#### [TRY IT]
Quote only the span from the first line of the entries to the line containing "The height and width of the screenshot is (170, 324).", both ends kept. Leave every picture out.

#### [GIVEN RECORDS]
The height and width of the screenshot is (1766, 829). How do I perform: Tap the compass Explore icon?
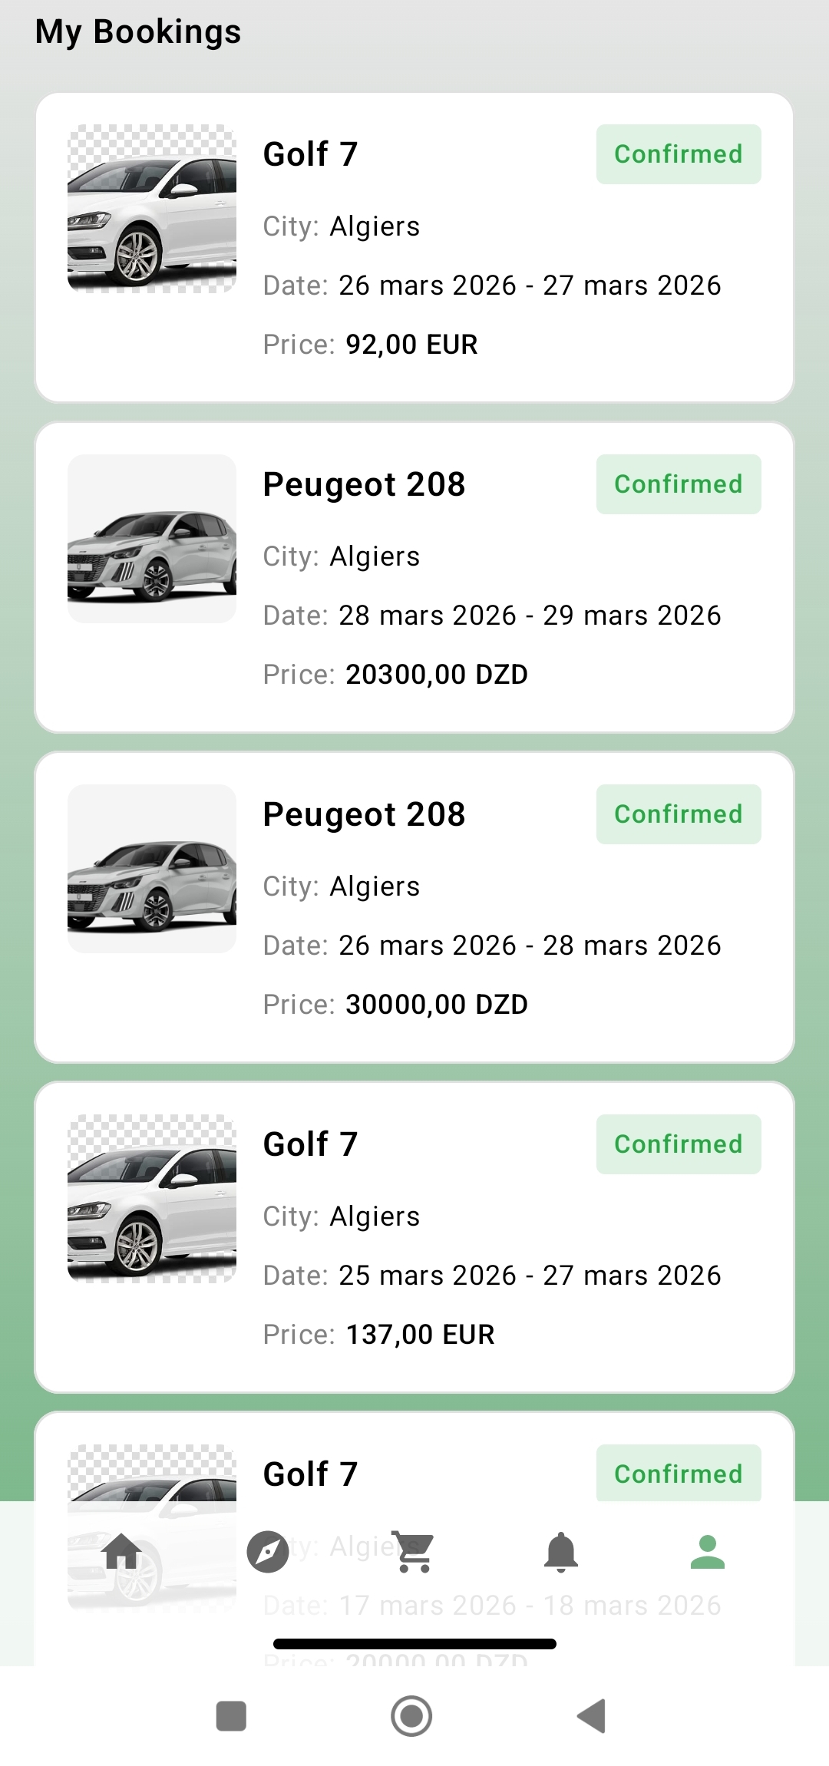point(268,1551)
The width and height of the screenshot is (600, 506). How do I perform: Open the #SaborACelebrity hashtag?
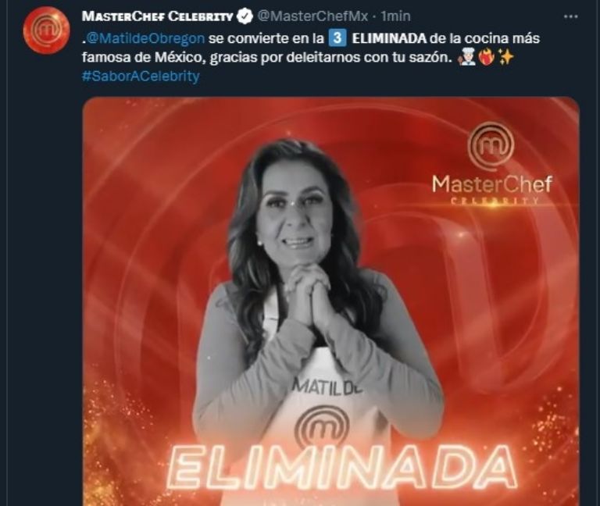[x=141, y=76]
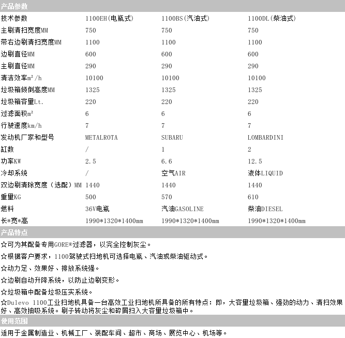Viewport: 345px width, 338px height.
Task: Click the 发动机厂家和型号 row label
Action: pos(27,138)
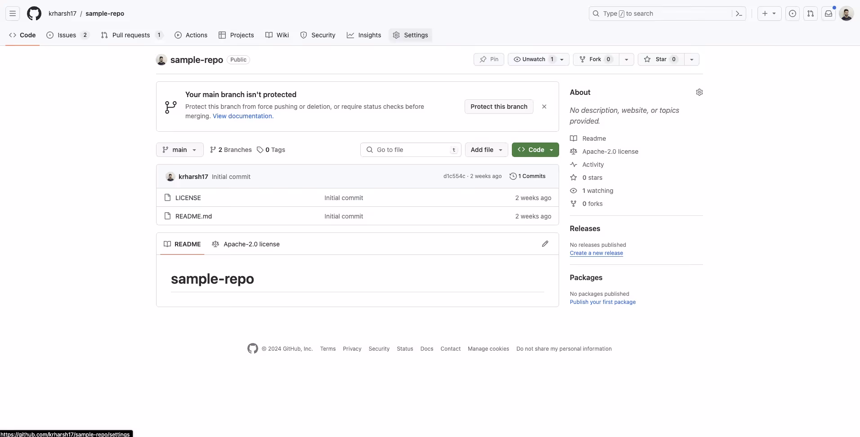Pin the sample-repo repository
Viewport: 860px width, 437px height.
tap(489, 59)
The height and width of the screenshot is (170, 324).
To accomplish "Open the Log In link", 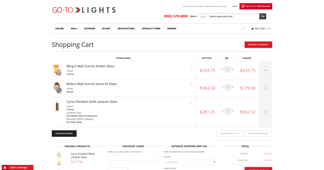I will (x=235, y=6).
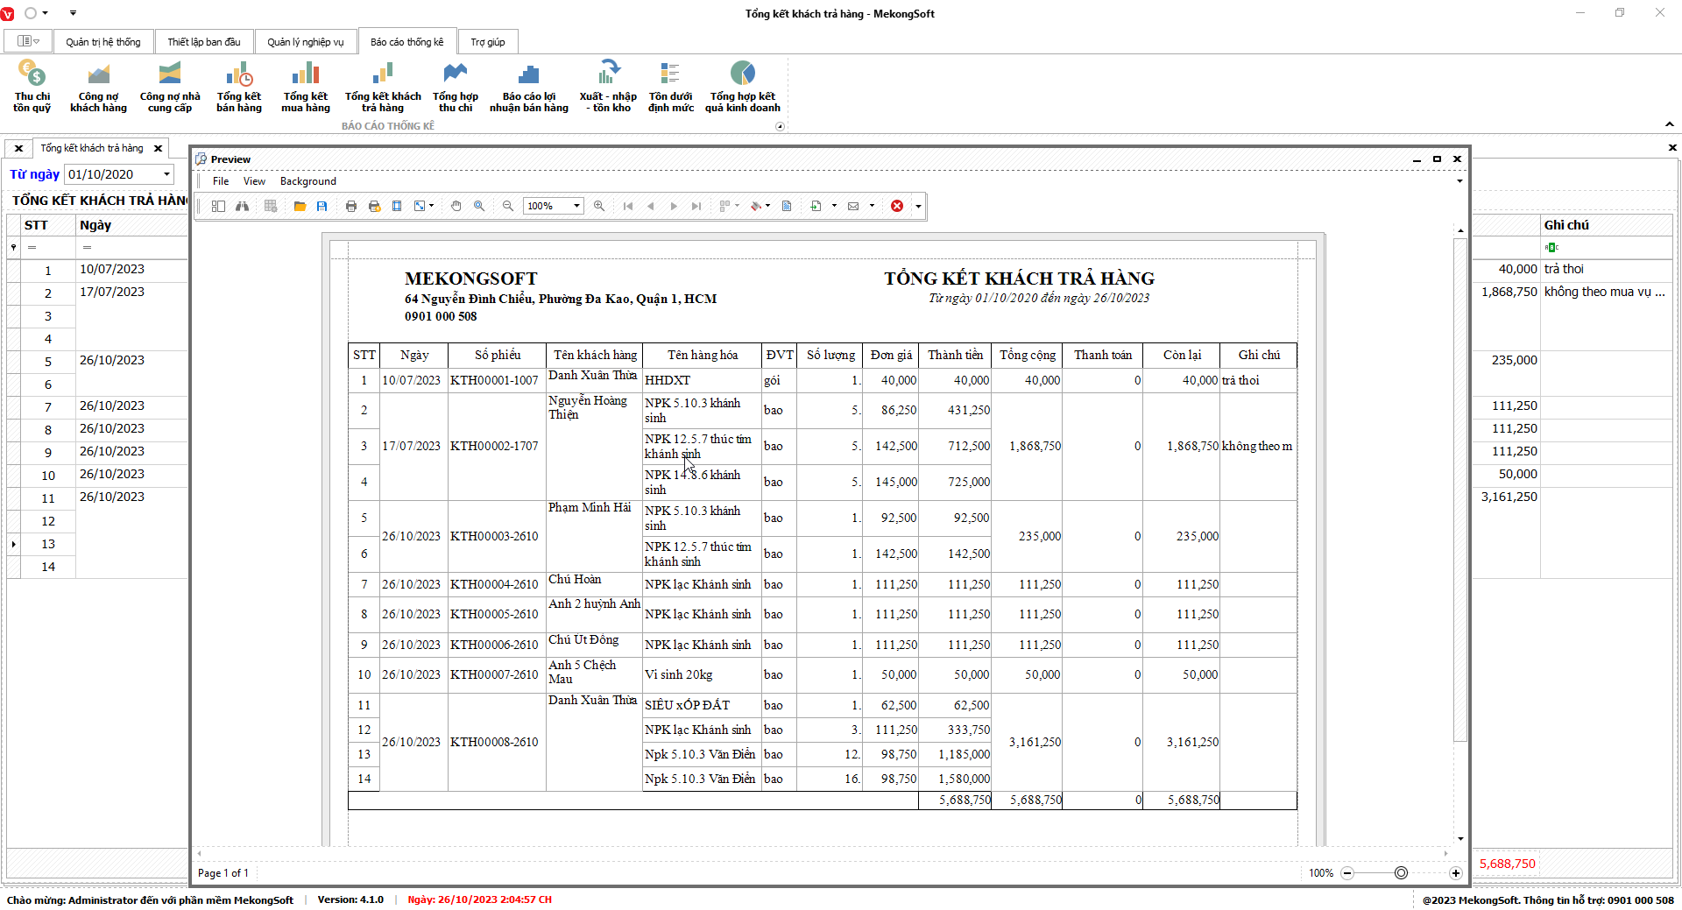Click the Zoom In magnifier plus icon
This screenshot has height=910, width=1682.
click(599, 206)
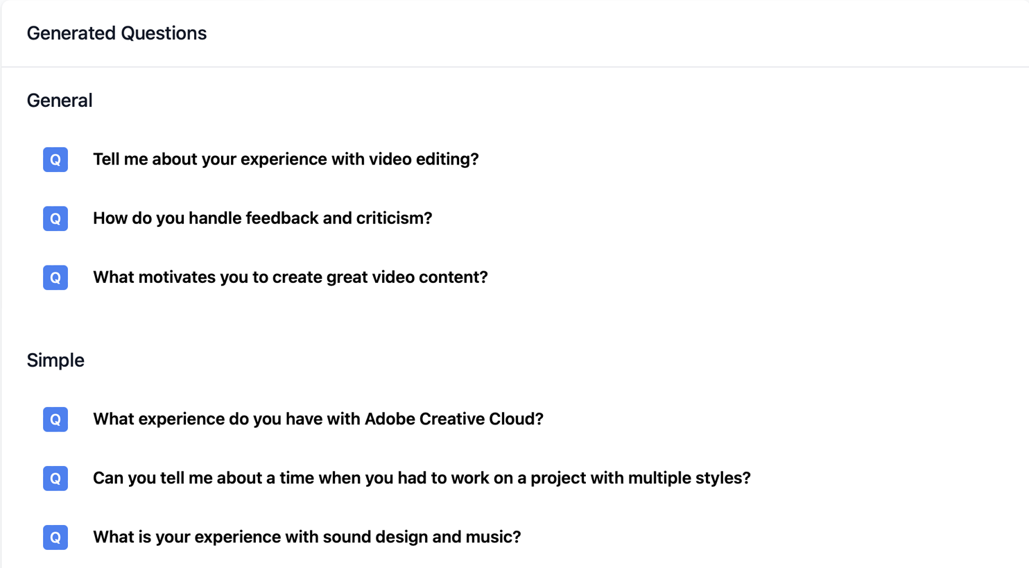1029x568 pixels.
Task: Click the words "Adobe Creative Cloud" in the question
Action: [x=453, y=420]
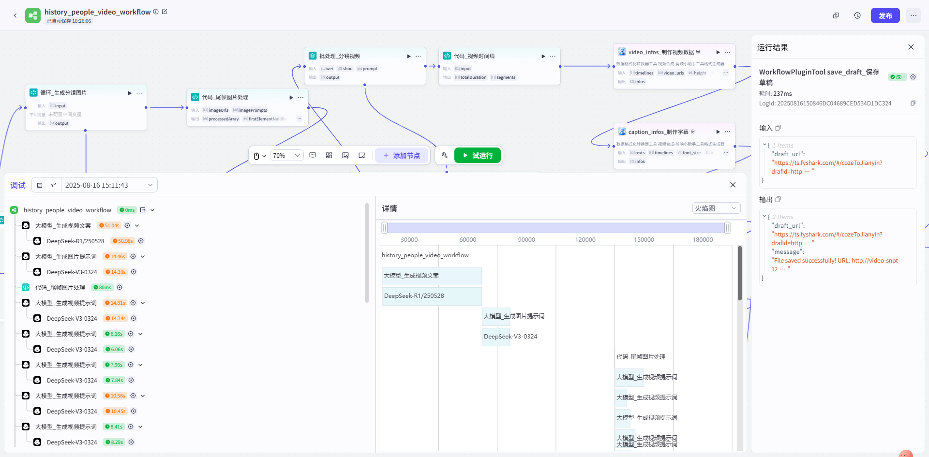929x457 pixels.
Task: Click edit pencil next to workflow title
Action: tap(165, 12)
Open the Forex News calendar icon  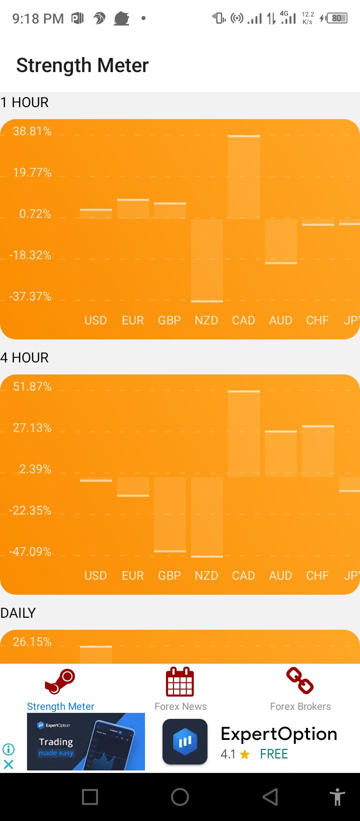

#### [WRITTEN ANSWER]
The height and width of the screenshot is (1766, 829). How do I perform: Tap the compass Explore icon?
point(268,1551)
The width and height of the screenshot is (600, 506). How do I perform: Open the #SaborACelebrity hashtag?
[x=141, y=76]
Viewport: 345px width, 338px height.
Task: Click the 发动机厂家和型号 row label
Action: pos(27,138)
Pin the sample-repo repository
Viewport: 860px width, 437px height.
tap(489, 59)
The height and width of the screenshot is (170, 324).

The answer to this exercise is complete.